Stored data entries:
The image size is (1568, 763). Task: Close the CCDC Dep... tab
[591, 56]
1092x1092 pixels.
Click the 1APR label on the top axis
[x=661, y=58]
--
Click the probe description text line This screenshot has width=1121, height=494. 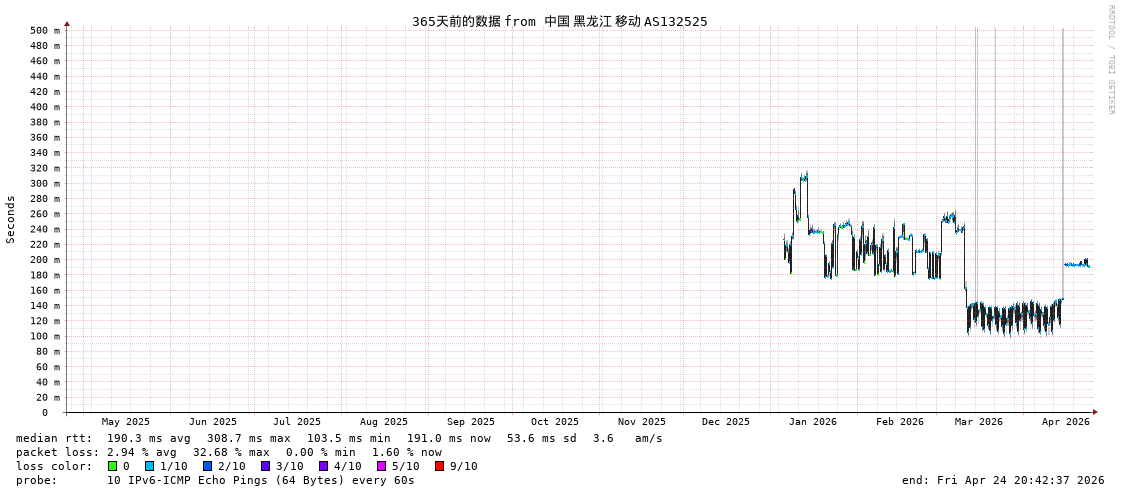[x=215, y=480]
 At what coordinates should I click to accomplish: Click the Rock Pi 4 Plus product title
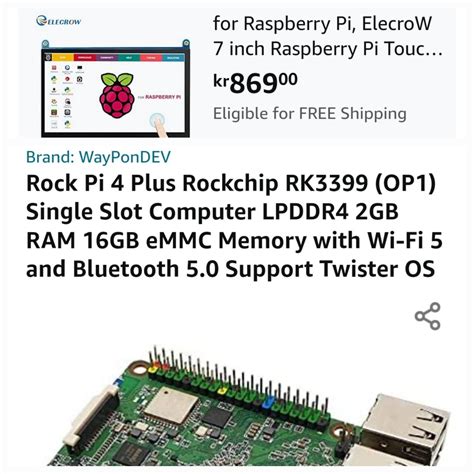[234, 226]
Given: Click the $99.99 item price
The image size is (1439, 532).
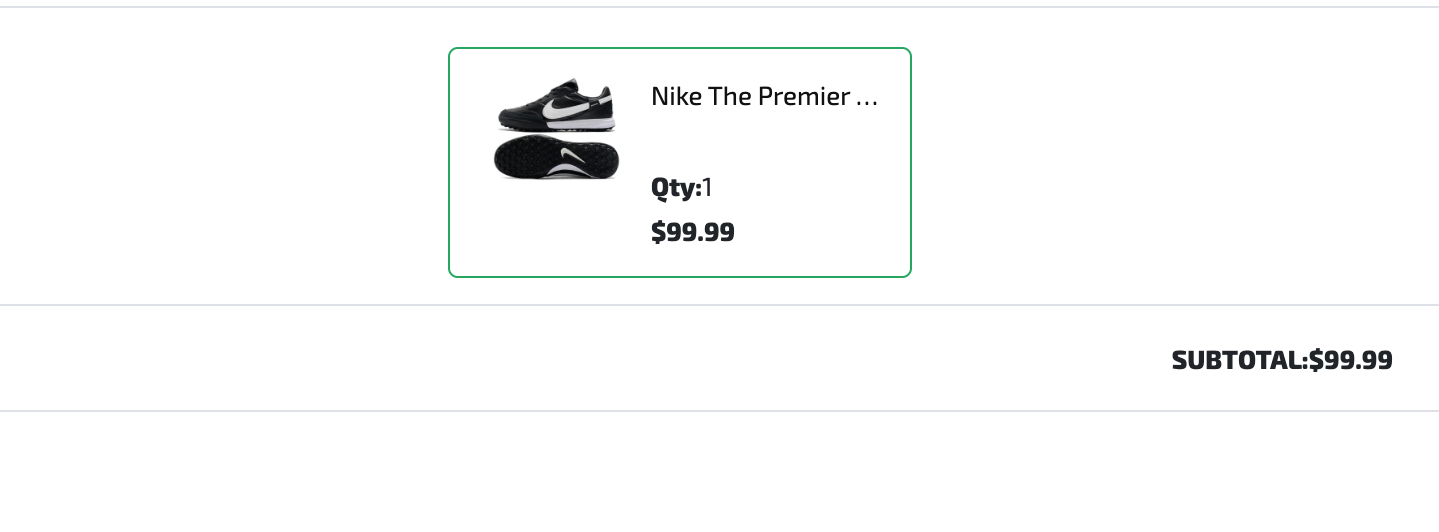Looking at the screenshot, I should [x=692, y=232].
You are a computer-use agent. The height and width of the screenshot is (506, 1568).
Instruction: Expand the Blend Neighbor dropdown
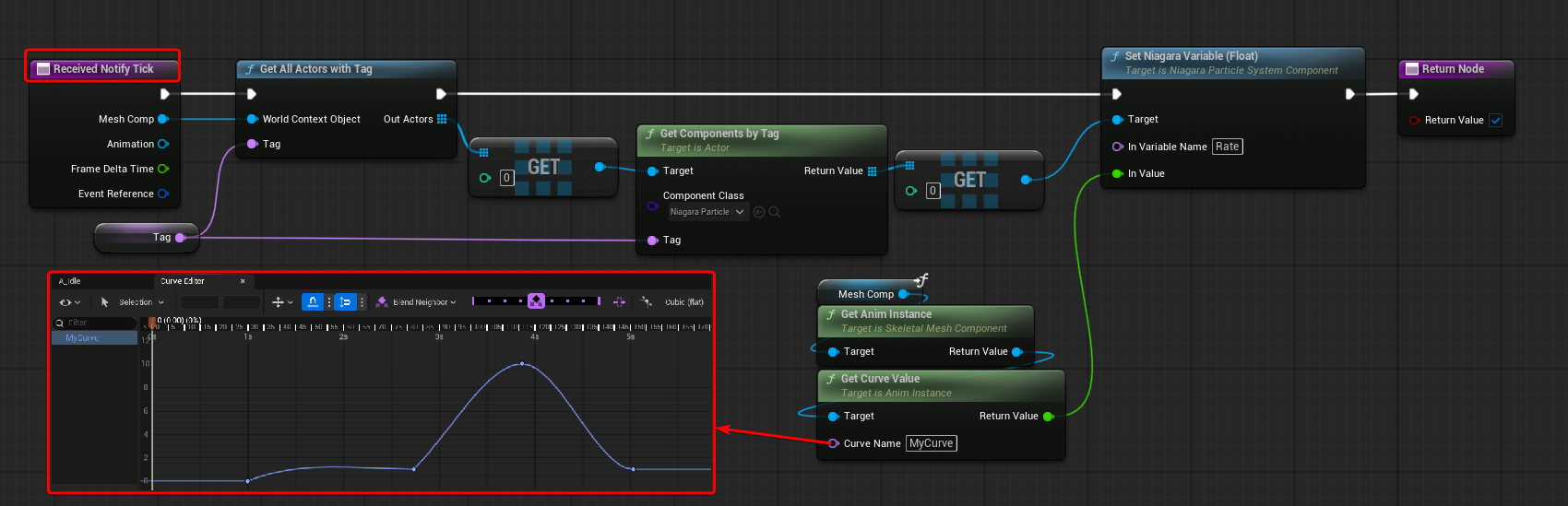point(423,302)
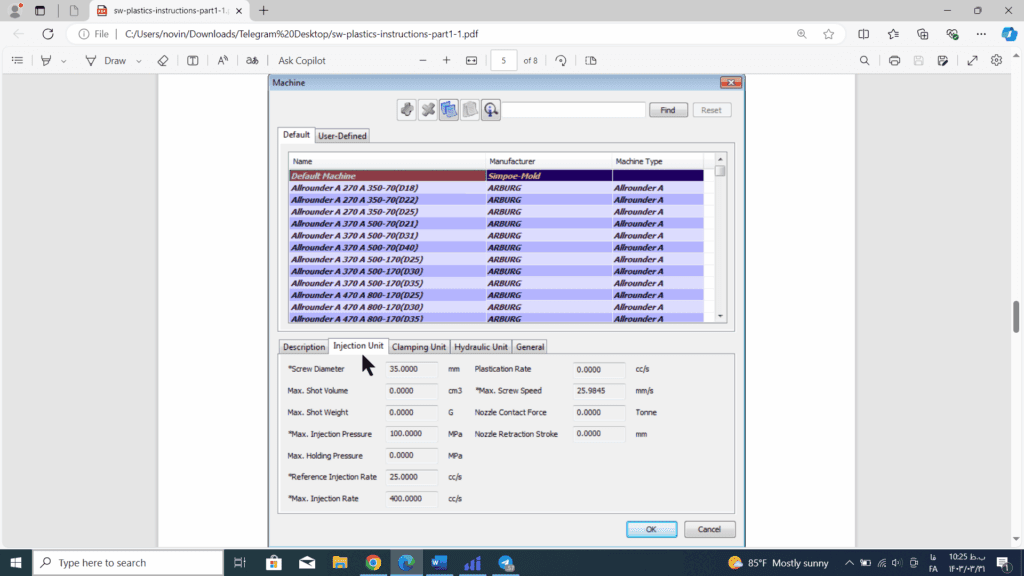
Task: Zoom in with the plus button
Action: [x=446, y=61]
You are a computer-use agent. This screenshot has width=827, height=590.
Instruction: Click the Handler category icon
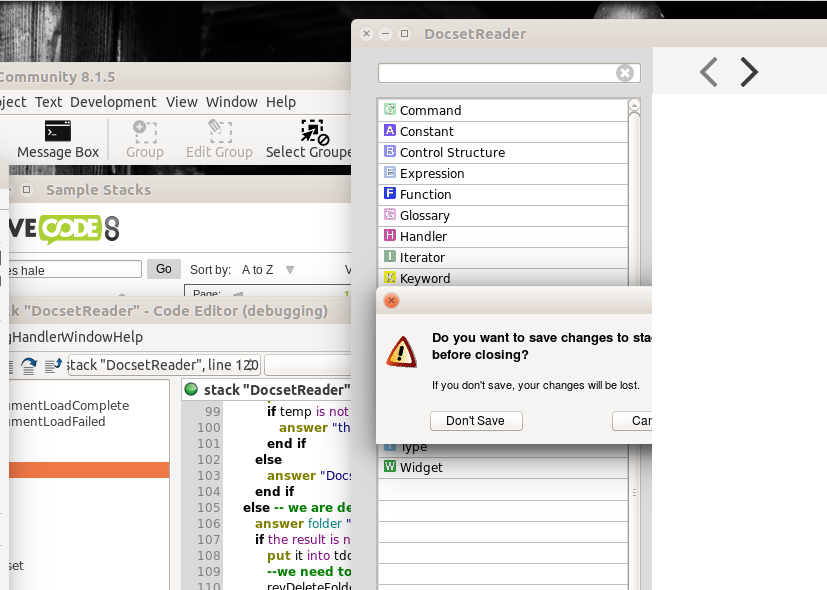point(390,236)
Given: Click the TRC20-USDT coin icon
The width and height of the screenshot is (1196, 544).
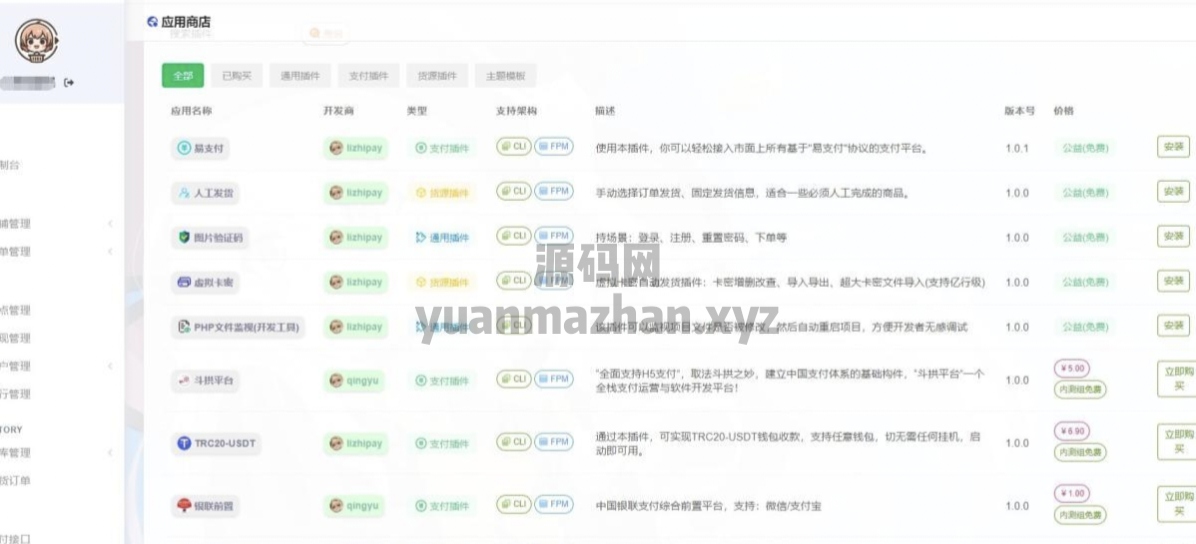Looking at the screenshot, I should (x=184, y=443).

**What the task asks:** In the entries above, identify every line with the string "Given".

**Exercise output:**
Given: Click the $99.99 item price
Given: Click the TRC20-USDT coin icon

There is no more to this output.